▶ _Records for locating displayed items_
:::

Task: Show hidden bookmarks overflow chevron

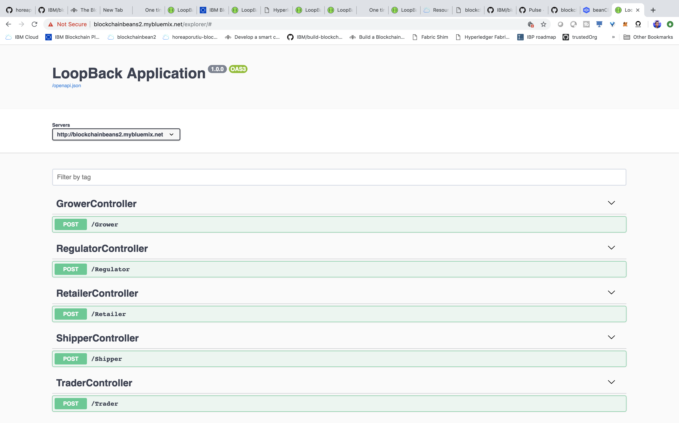Action: 613,37
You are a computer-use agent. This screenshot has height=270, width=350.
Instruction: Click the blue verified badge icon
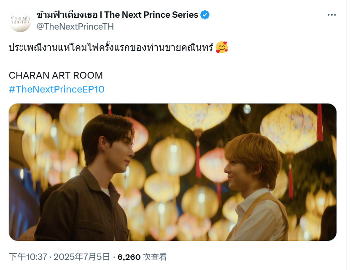point(205,15)
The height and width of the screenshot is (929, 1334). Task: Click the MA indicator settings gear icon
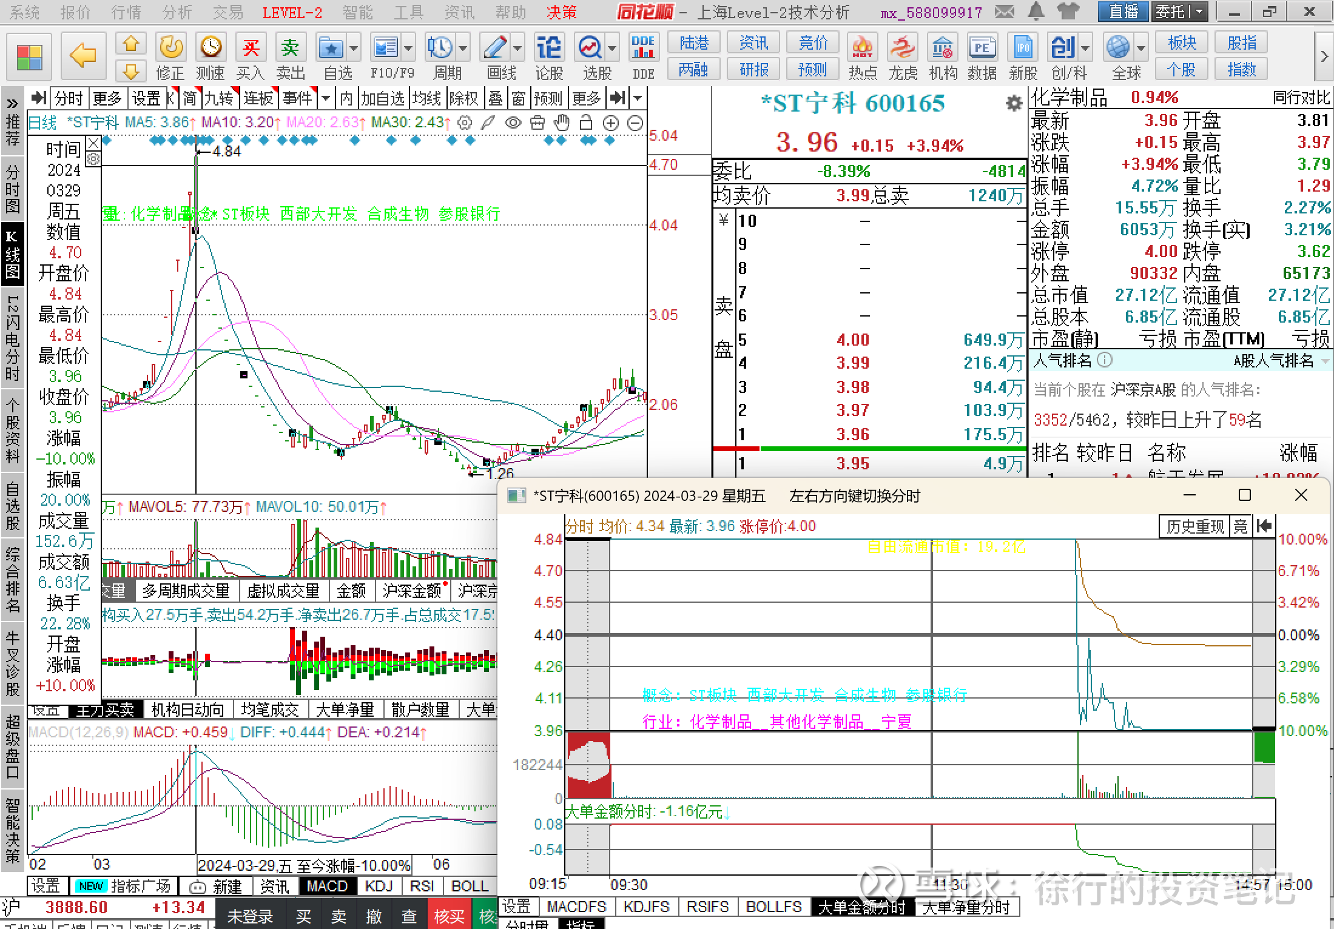465,124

:::

▶ _Required work_
Rewrite the listing above, changing every "screenshot" to "screen capture" and keeping everything else the same. Leave the pictures out of your answer.

▶ _Solved exercise_
Task: Show hidden bookmarks overflow chevron

Action: 613,37
You are a computer-use agent. This screen capture has height=270, width=350.
Instruction: Click the blue verified badge icon
point(205,15)
The height and width of the screen capture is (929, 1334). Task: Click the MA indicator settings gear icon
465,124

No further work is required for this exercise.